The local area included a large expanse of bushland inside the golf course situated in this industrial suburb. She found a walking path that connected her bus stop with the golf course, and then returned to her landlady’s house. From behind the high hurricane fence, Sinh marvelled at the well-dressed men and women swinging their long metal sticks, or the caretaker riding his mower around.
Along a secluded part of the course, Sinh followed a line in the ground down to where a golf ball had rolled into the middle of a dried puddle. Over time, it had partially sunk into the earth. Her fingers carefully lifted the half-revealed find out from the soil, and she dusted it off to reveal its bright orange colour.

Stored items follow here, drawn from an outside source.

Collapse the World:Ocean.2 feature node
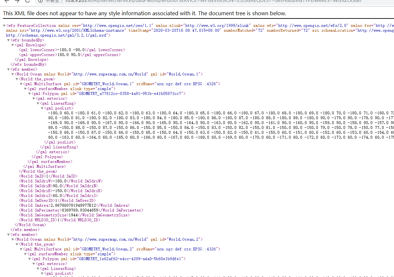Image resolution: width=394 pixels, height=277 pixels. pos(12,239)
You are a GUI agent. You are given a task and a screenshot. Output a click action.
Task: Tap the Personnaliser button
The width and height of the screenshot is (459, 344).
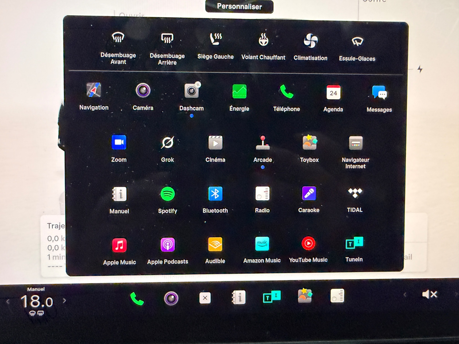click(239, 7)
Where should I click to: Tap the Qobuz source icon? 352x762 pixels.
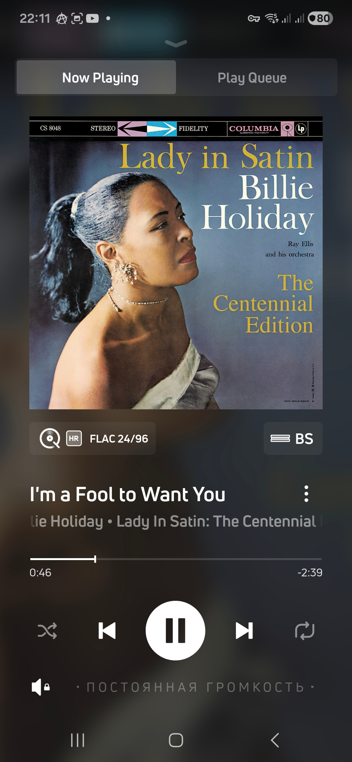coord(50,439)
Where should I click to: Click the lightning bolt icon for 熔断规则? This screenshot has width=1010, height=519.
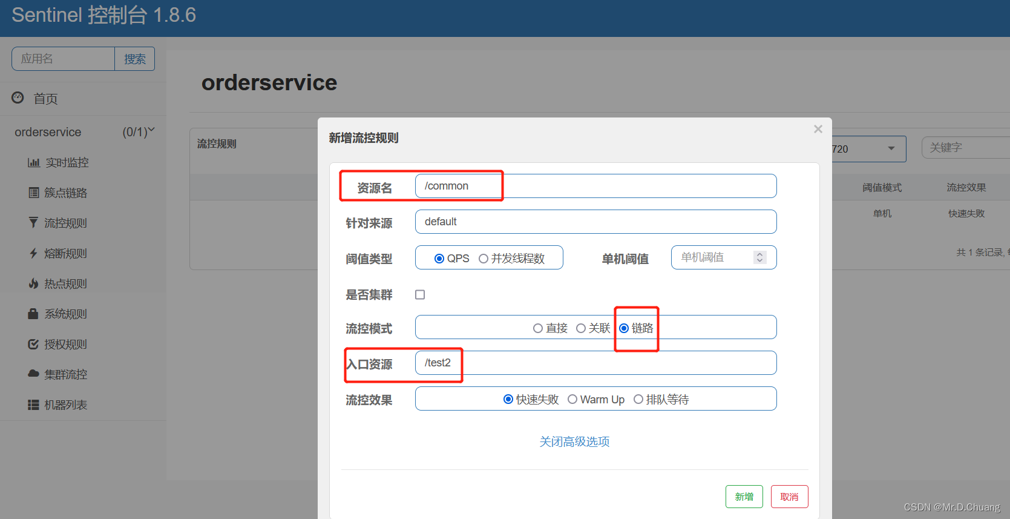34,253
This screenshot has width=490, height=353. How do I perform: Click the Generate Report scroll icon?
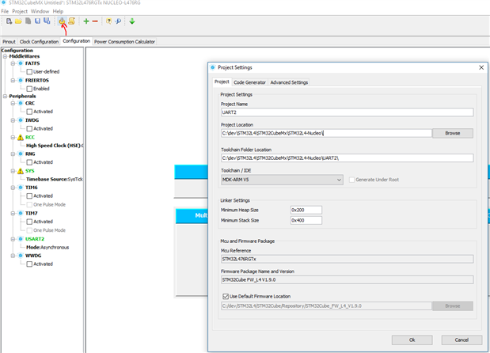(x=71, y=21)
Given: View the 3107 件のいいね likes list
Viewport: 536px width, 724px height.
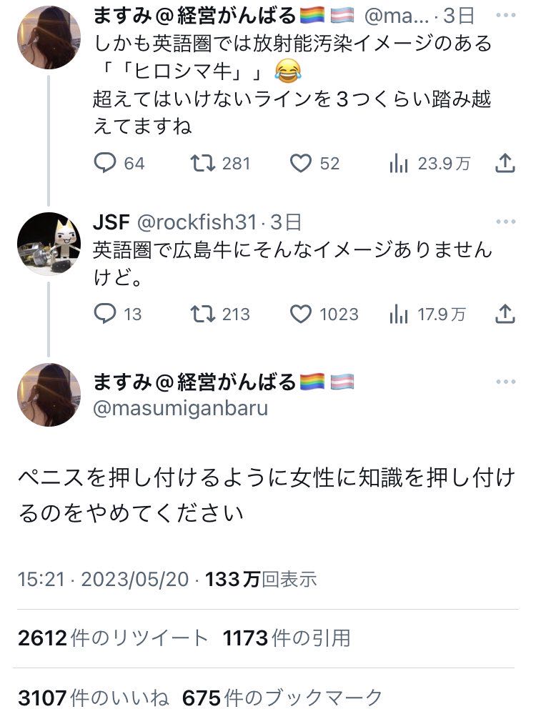Looking at the screenshot, I should pyautogui.click(x=93, y=698).
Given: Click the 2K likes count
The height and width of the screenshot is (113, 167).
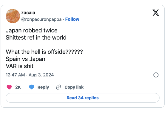Looking at the screenshot, I should [x=18, y=87].
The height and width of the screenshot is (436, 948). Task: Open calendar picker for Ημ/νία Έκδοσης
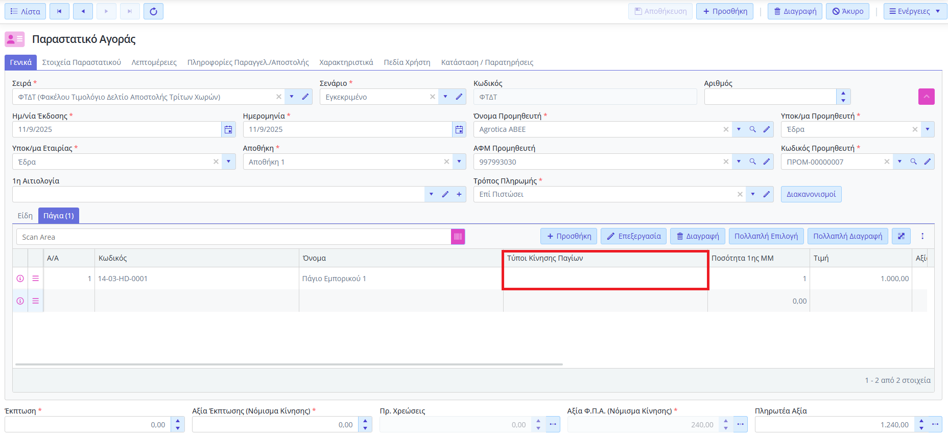click(228, 130)
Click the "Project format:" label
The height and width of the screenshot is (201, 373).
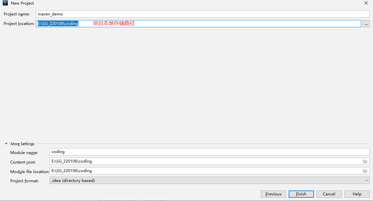tap(24, 181)
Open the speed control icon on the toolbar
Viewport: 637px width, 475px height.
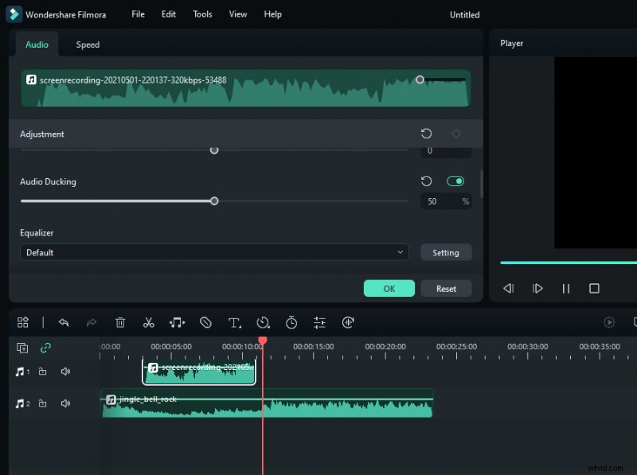263,322
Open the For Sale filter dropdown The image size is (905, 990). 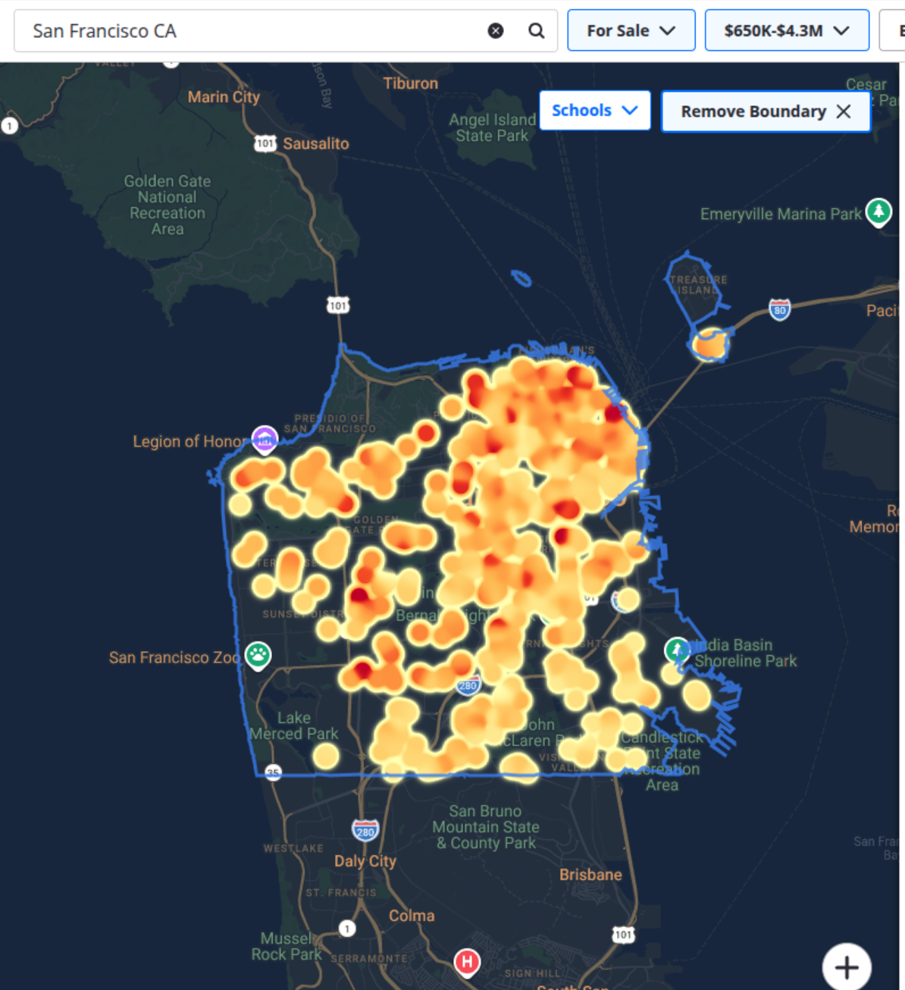click(631, 30)
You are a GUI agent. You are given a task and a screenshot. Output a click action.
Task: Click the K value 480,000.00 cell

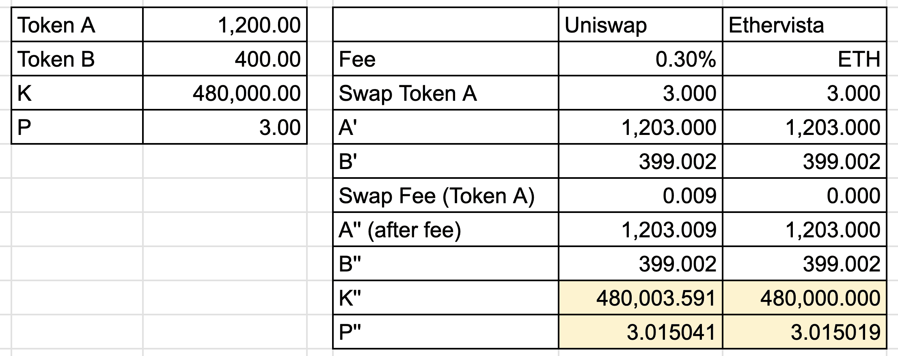click(225, 93)
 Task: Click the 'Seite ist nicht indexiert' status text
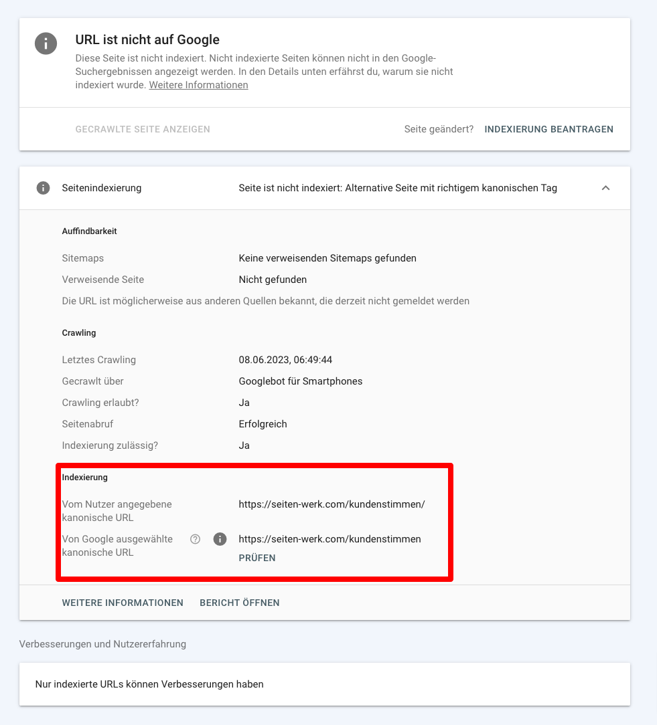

It was perfectly dimpled and almost brand new – as far as she could tell. Sinh pondered the life of a golf ball. Its world of civilised ritual and intermittent aerial views over beautiful parklands and areas left to grow wild in a golf course. Although, it can also become lost, abandoned or abducted by children, and left in the garage for years.
Whoever had hit it over the fence had no way of retrieving it, as there were no gates on this side of the golf course. No one was around to claim it, so the girl dropped it into her plastic bag.
When Sinh returned home, the house was still gloomy. Đào was wearing her old jumper, which meant that she had not been outside all day, again. She moved around the kitchen tentatively as if the floor shifted beneath her, and her breathing was more difficult than before. Đào was engrossed in tying up a slow leaking tap stem with clean strips of fabric, and wiping up the film of water on the benchtops.
Sinh knew that her landlady liked it very much when she brought home found things – toilet paper for use in public toilets, flimsy umbrellas, takeaway containers, lost hats and scarves. But none of these was as strangely impossible as the immaculate golf ball she’d picked up that day.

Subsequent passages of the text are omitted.